Download Free Arte Precolombiens Book in PDF and EPUB Free Download. You can read online Arte Precolombiens and write the review.

"Esta nueva publicación correspondea una larga tradición ininterrumpida de ediciones que el Museo Chileno de Arte Precolombino inició con el Banco O'Higgins, y que su sucesor legal, Banco Santiago, ha continuado, innovando su contenido sustancial y formal. Es destacable esta larga y prolífica colaboración entre dicha empresa bancaria y el Museo: a lo largo de 17 años, ella ha producido igual número de publicaciones, las que conforman un cuerpo imprescindible para el estudio y la difusión del arte precolombino americano. En esta ocasión de la pluma del notable arqueólogo peruano Luis Guillermo Lumbreras, presentamos un artículo sobre el contexto social en que está inserto el arte precolombino americano, ilustrado con objetos de nuestra colecciones. Se incluye también una reseña sobre los ideales que dieron origen al Museo Chileno de Arte Precolombino, su historia y perspectivas futuras."--Page 3.
This guide provides a closer view of the pre-Hispanic world, analysing the origins and decline of the greatest ancient American civilisations.
This profusely illustrated, up-to-date introduction to the pre-columbian art of Mesoamerica and Andean South America examines our conceptions of the ancient high cultures, the art they produced, and how our modern-day interpretations were achieved. The book is unique in that it draws on a great variety of scholarly disciplines to interpret the art forms. Since the 1960s our understanding of the Aztec, Maya, Inca, and Andean civilizations has increased dramatically through coordinated interdisciplinary research. In this summary of new and past investigations, Hilda Delgado Pang describes previously unknown historical figures and dynasties. In a clear and entertaining style, she tells how the pre-columbian artists validated their rulers, recorded rituals, portrayed the supernatural and astronomical cosmos, and commemorated transitions from life into death. As she describes the Mesoamerican and Andean high cultures, she also explains the special role that art plays in all societies, ancient and modern. Pre-columbian artists expressed themselves in sculpture and monumental architecture, glyphic notations, weavings, and painted ceramics--beginning about 2000 B.C. and, in some areas, continuing after the Spanish conquest. This new introductory text explores the contributions of epigraphy, formal and iconographic analyses, chemical and botanical identifications, and ethnographic and ethnohistorical sources to our knowledge of the major art styles: Olmec, Toltec, Maya, Aztec, Chavin, Paracas, Nasca, Moche, Tiahuanaco-Huari, Chimu, and Inca. From this book students and general readers will gain challenging insights into both the ancient art forms described and the fast-moving disciplines thatenergize research in the field today.
Offers an in-depth look at pre-Columbian sources of modern art.

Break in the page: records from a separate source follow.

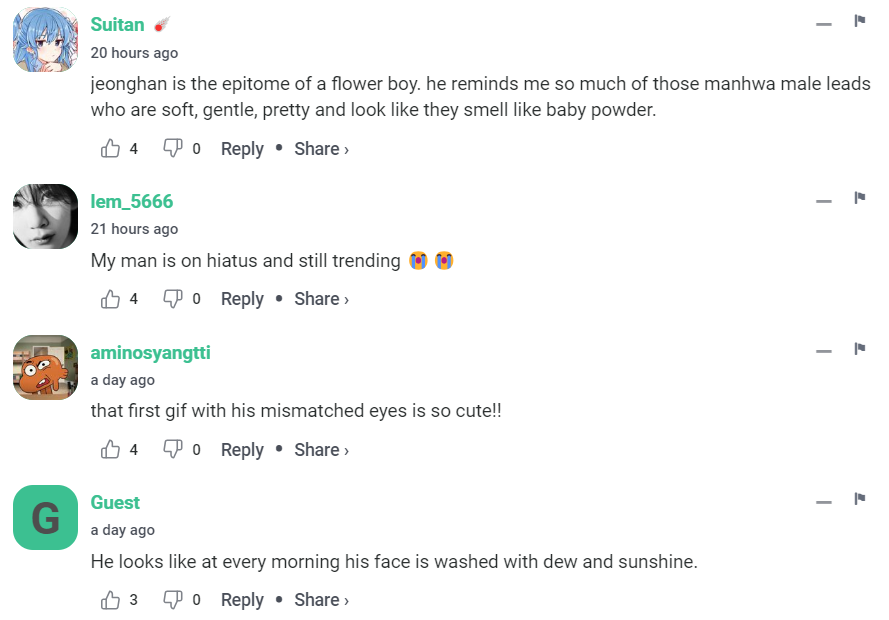Viewport: 889px width, 620px height.
Task: Collapse Suitan's comment thread
Action: 824,24
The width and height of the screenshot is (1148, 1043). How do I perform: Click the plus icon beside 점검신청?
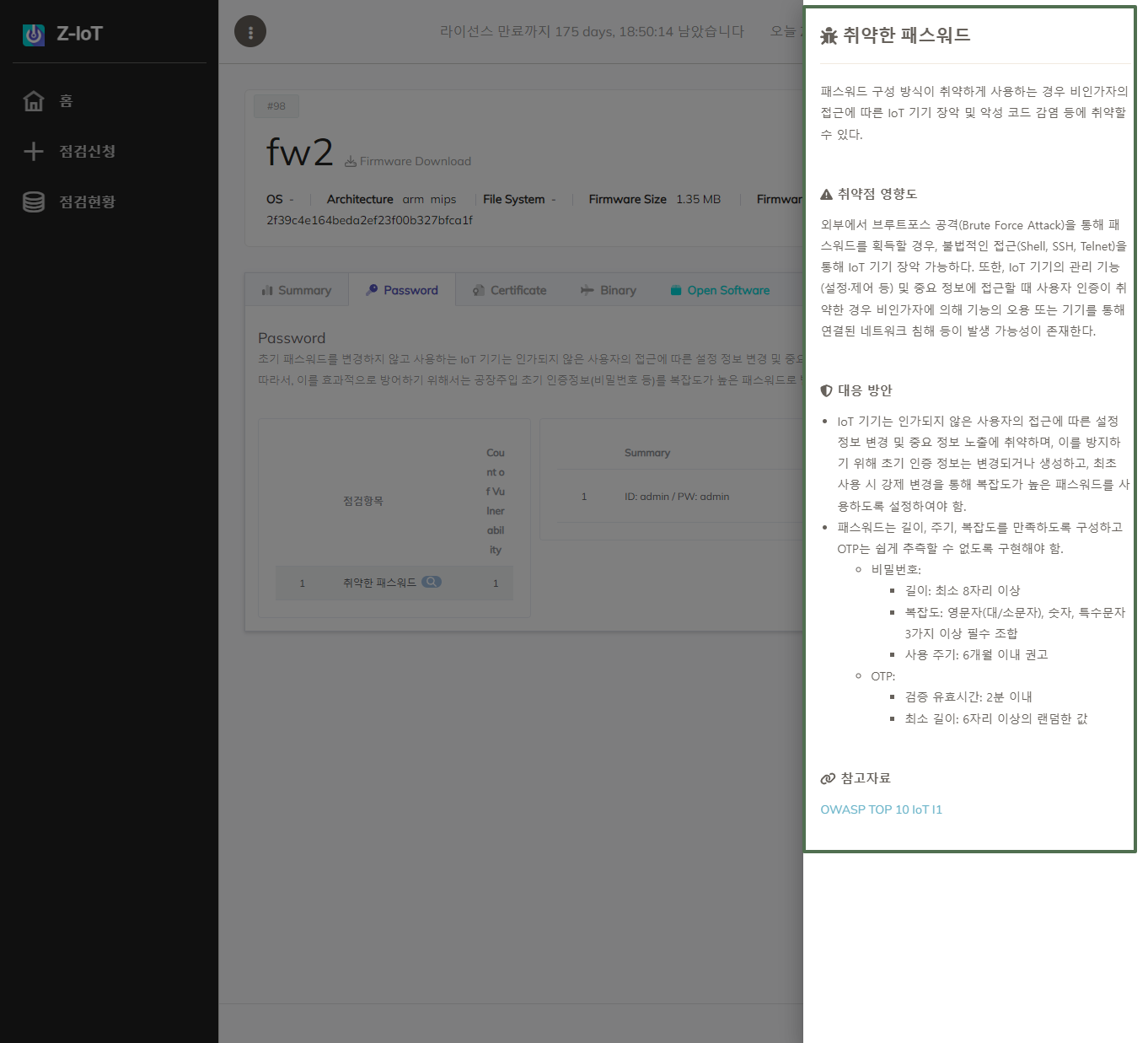tap(34, 152)
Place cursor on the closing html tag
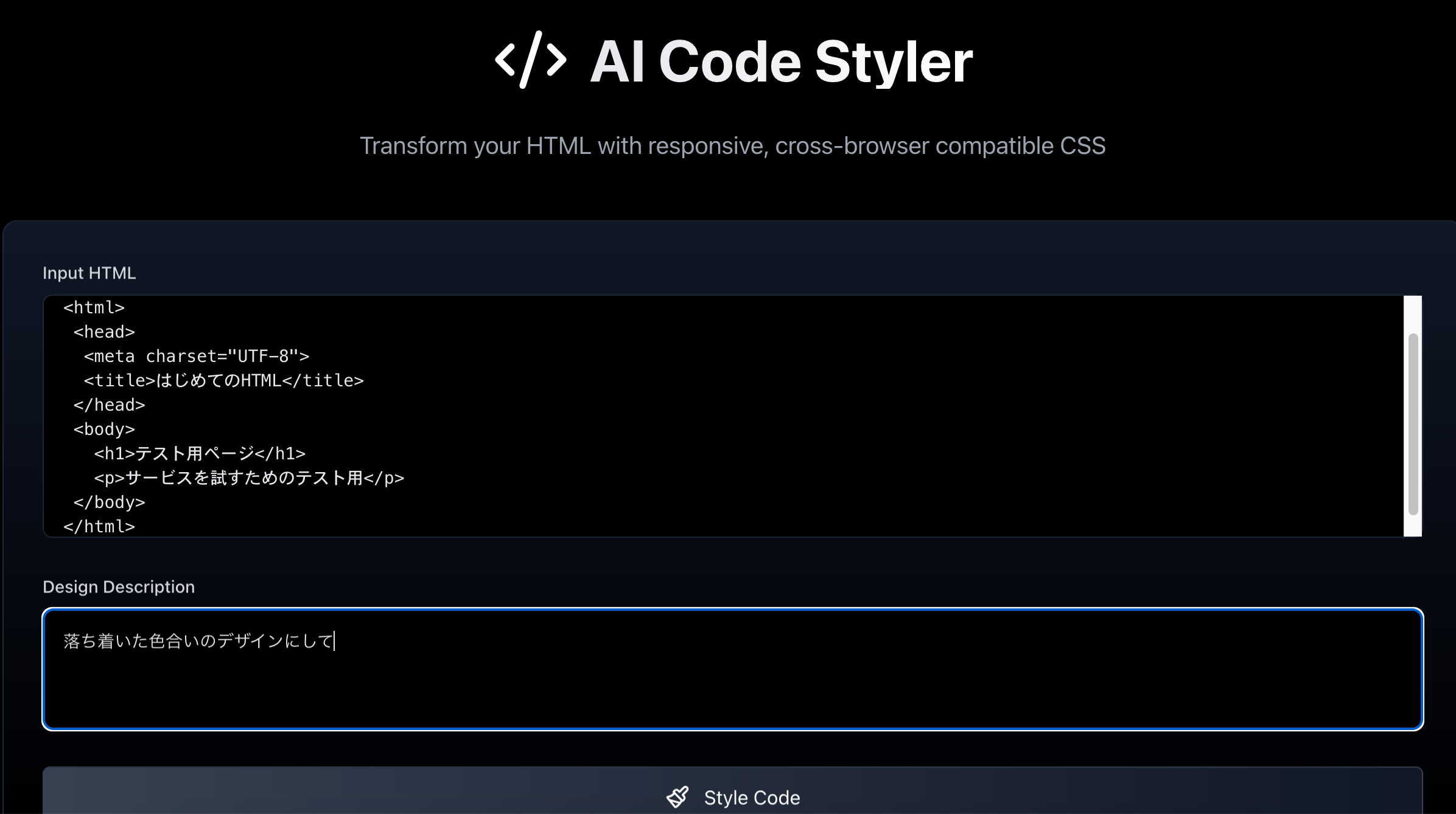The width and height of the screenshot is (1456, 814). (x=99, y=527)
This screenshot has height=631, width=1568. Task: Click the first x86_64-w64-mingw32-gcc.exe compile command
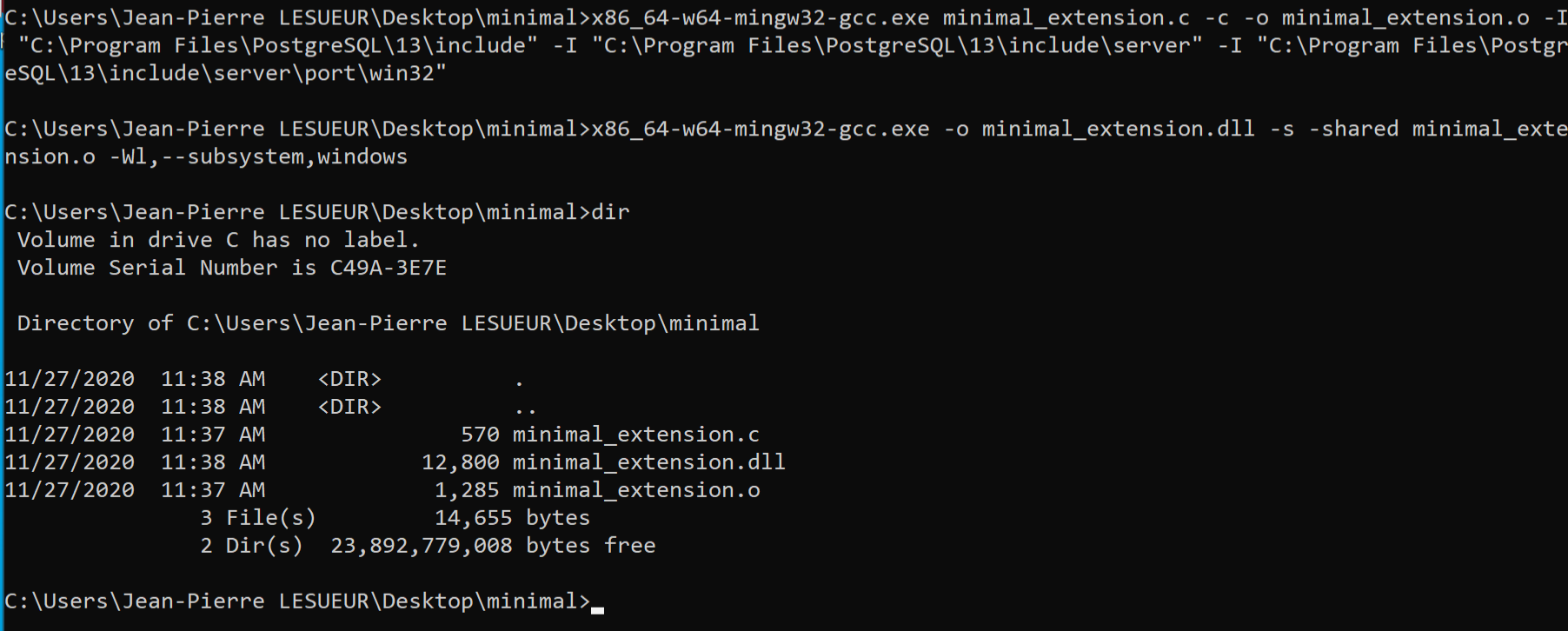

In the sixteenth century, when the Spanish conquistadors defeated the Aztec empire in Mexico and the Inca empire in Peru, they discovered not only treasure but a long tradition of sophisticated art from Mesoamerica and the Andes. In this beautifully written and illustrated book, Esther Pasztory surveys the art of these two areas, placing it within the historical and social contexts of these two cultural traditions. Drawing on a vast range of material, including monumental sculpture, woven textiles, pottery portrait heads, gold masks, and illustrated codices, Pasztory contrasts the human-centered art of Mesoamerica with the cosmic emphasis in the Andes. She reveals the effects of colonialism on the art, as well as the curious power that Pre-Columbian art has in turn exerted on Western art, both in the development of art theory and the creation of art works. By comparing and contrasting Andean and Mesoamerican traditions, using a wide variety of images, Pasztory is able to unlock some of the elaborate myths and belief systems that form part of their cultures. Esther Pasztory is the Lisa and Bernard Selz professor in Pre-Columbian Art History and Archaeology at Columbia University and has written extensively on Pre-Columbian art and architecture. Among her books are Aztec Art and Teotihuacan: An Experiment in Living.